Keep only the lines that hold the string "will", filtering out the rest of the entries below.

[[ The records, beginning ]]

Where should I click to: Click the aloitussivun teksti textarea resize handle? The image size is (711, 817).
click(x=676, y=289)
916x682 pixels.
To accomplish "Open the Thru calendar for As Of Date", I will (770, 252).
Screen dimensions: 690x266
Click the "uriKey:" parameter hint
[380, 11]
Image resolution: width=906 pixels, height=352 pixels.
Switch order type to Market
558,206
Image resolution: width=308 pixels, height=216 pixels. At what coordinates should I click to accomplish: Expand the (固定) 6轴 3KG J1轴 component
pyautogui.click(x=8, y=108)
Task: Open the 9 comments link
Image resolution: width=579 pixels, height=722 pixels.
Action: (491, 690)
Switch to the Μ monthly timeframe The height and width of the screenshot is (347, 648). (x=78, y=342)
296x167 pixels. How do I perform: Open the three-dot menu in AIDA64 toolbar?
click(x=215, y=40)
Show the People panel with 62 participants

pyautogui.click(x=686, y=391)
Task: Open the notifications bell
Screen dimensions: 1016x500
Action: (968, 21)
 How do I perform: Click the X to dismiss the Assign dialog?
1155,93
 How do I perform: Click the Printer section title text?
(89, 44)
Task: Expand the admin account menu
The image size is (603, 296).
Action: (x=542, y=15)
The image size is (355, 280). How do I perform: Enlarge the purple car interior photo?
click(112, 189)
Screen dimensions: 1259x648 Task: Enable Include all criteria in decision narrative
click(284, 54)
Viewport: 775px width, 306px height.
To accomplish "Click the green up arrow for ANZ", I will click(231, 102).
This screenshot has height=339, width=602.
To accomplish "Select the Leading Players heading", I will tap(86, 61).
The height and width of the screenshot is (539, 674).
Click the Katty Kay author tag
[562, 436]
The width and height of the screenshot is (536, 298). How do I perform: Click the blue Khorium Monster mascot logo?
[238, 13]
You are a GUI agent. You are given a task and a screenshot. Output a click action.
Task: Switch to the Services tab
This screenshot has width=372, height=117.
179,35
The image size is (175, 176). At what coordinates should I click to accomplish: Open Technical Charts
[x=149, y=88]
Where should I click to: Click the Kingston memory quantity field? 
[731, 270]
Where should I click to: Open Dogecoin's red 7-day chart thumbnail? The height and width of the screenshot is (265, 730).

[[ The records, end ]]

[Result of the exercise]
To accomplish "Open the Thru calendar for As Of Date", I will (770, 252).
To accomplish "Click the green up arrow for ANZ", I will click(231, 102).
To accomplish "Select the Leading Players heading", I will tap(86, 61).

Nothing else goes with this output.